Obviously I’m sure that it all played well to everyone else…and I’m not the target audience.

However, I think the technologies launched might be interesting; I think if the VNX2 code has undergone a rewrite, it’s long overdue and an achievement. It deserved better…

Such Fun…

With EMC allegedly putting the VMAX into the capacity tier and suggesting that performance cannot be met by the traditional SAN; are we finally beginning to look at the death of the storage array?

The storage array as a shared monolithic device came about almost directly as the result of distributed computing; the necessity for a one-to-many device was not really there when the data-centre was dominated by the mainframe. And yet as computing has become ever more distributed; the storage array has begun to struggle more and more to keep up.

Magnetic spinning platters of rust have hardly increased in speed in a decade or more; their capacity has got ever bigger tho’; storage arrays have got denser and denser from a capacity point of view, yet real-world performance has just not kept pace. More and more cache has helped to hide some of this; SSDs have helped but to what degree?

It also has not helped that the plumbing for most SANs is Fibre-channel; esoteric, expensive and ornery, the image of the storage array is not good.

Throw in the increased compute power and the ever incessant demands for more data processing, coupled with an attitude to data-hoarding at a corporate scale which would make even the most OCD amongst of us look relatively normal.

And add the potential for storage-arrays to become less reliable and more vulnerable to real data-loss as RAID becomes less and less of an viable data-protection methodology at scale.

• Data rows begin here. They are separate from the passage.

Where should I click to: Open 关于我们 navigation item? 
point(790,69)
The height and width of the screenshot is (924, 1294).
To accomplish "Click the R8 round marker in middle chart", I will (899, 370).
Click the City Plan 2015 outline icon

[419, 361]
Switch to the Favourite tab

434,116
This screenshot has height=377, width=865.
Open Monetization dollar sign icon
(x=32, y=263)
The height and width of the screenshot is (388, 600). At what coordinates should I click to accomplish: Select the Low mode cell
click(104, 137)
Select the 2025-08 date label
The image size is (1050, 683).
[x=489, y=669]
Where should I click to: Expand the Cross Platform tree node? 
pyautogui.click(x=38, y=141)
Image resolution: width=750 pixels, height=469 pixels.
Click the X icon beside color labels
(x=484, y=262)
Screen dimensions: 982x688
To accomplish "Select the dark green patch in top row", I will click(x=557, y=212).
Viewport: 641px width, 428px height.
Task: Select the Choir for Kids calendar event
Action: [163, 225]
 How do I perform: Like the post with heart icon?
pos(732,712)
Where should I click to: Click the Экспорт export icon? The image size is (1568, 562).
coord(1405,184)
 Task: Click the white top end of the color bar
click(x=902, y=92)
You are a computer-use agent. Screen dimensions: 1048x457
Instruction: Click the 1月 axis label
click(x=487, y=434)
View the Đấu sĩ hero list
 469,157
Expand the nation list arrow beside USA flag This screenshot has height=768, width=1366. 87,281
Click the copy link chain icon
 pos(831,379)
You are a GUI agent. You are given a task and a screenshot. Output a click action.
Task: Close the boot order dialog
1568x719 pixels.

Cost and complexity with a sense of unease about the future means that storage must change. So what are we seeing?

A rebirth in DAS? Or perhaps simply a new iteration of DAS?

From Pernix to ScaleIO to clustered-filesystems such as GPFS; the heart of the new DAS is Shared-Nothing-Clusters. ex-Fusion-IO’s David Flynn appears to be doing something to pool storage attached to servers; you can bet that there will be a Flash part to all this.

We are going to have a multitude of products; interoperability issues like never before, implementation and management headaches…do you implement one of these products or many? What happens if you have to move data around between these various implementations? Will they present as a file-system today? Are they looking to replace current file-systems; I know many sys-admins who will cry if you try to take VxFS away from them.

What does data protection look like? I must say that the XIV data-protection methods which were scorned by many (me included) look very prescient at the moment (still no software XIV tho’? What gives IBM…).

And then there is application specific nature of much of this storage; so many start-ups are focused on VMware and providing storage in clever ways to vSphere…when VMware’s storage roadmap looks so rich and so aimed taking that market, is this wise?

The noise and clamour from the small and often quite frankly under-funded start-ups is becoming deafening…and I’ve yet to see a compelling product which I’d back my business on. The whole thing feels very much like the early days of the storage-array; it’s kind of fun really.